On January 24th, the Marin IJ reported that the First District Court of Appeal rendered their opinion on the case of Community Venture Partners, Inc. (CVP) v. Marin County Open Space District (MCOSD), regarding the introduction of mountain biking on the Bob Middagh Trail in the Alto Bowl Preserve. The reporting stated that "An appellate ruling affirming Marin County’s approach to evaluating new trails for bikes is expected to clear the way for cyclists" and quoted Tom Boss of the Marin Bicycle Coalition boasting that it “acknowledges that Marin County Parks properly considered both the environmental and social impacts of adding bikes to the Bob Middagh Trail.”

But that is not at all what the Appeal Court’s opinion said.
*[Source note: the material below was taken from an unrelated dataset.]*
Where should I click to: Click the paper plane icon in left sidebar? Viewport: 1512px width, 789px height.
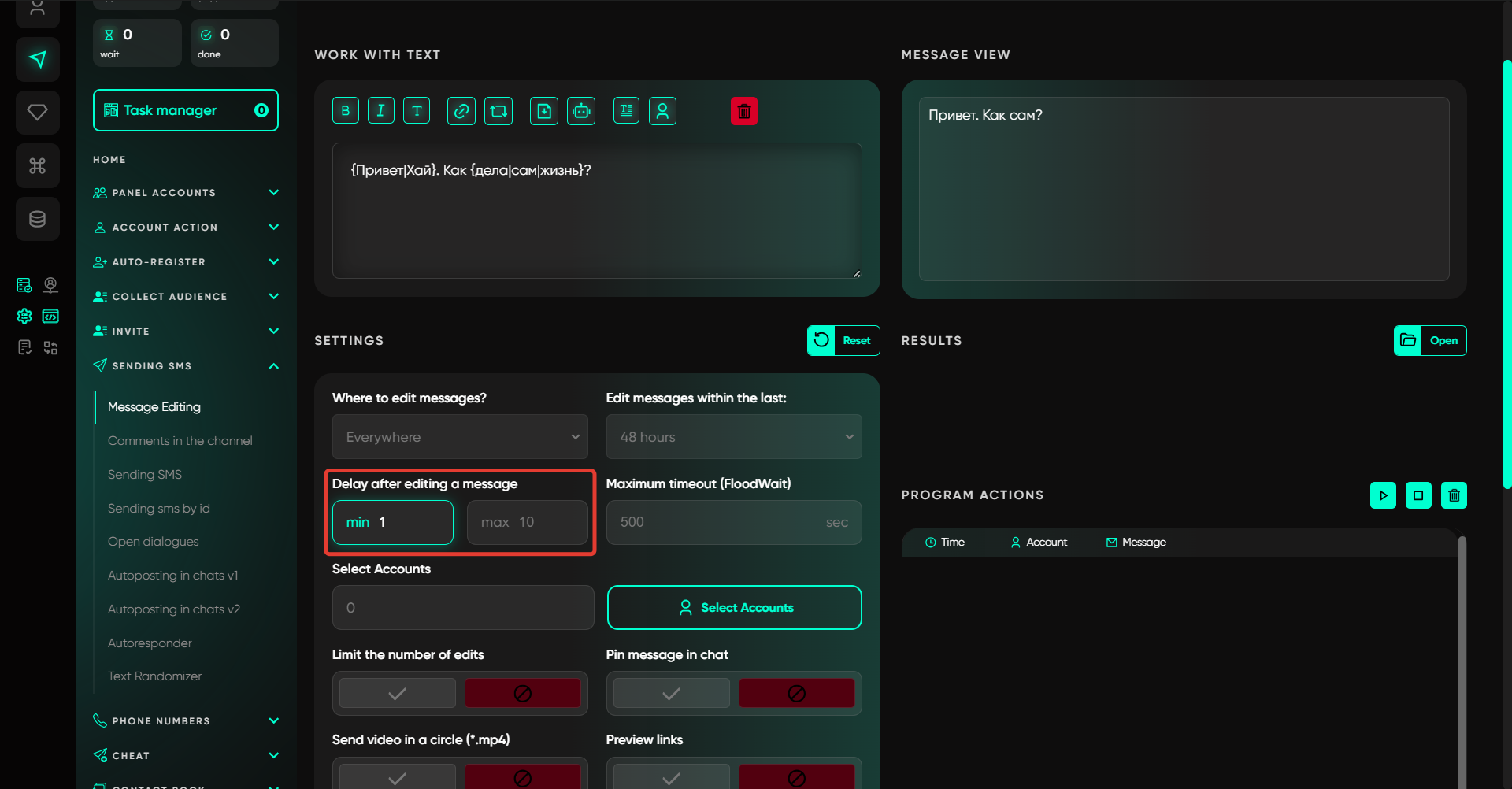tap(37, 59)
The Court actually ruled against the County's "approach" (its RTMP compliance) and did not say that the County "properly considered" social impacts. What it did was allow MCOSD not to consider social impacts on existing hikers and equestrians: a ruling with which we strongly disagree.
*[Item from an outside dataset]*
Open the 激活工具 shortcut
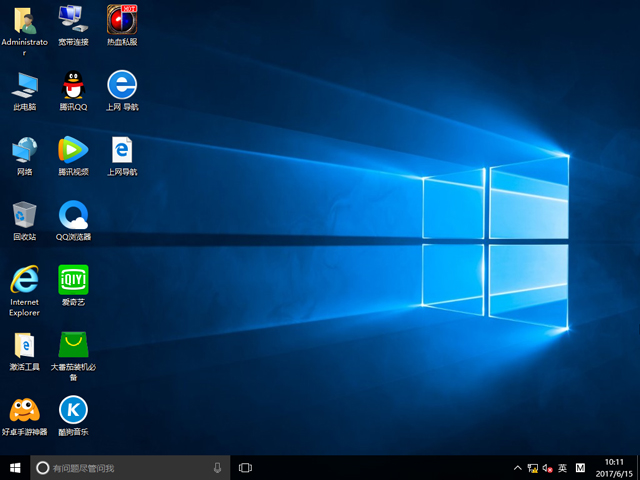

It is our position that the Appellate Court’s opinion was seriously flawed and contrary to law. And though it remains an unpublished decision--which contrary to the inferences in the Mairn IJ article means it is not precedent setting--we believe it should not be allowed to stand because it jeopardizes the fundamental tenets of CEQA.
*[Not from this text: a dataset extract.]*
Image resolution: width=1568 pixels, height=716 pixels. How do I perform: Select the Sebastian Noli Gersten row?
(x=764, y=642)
As such, CVP has filed a Petition for Review to the California Supreme Court.

Background information on the Appellate Court's opinion, which was the result of a lengthy legal process that began in 2017, can be found in a series of articles published on the Marin Post.

Support this effort

I bike regularly on the streets and designated paths in and around Mill Valley. I have nothing against bicycles. But, I believe that adhering to CEQA's regulations, which protect our public process and our dwindling natural environment, with its ability to provide a respite from the increasingly hectic pace of our lives, is more important than ever.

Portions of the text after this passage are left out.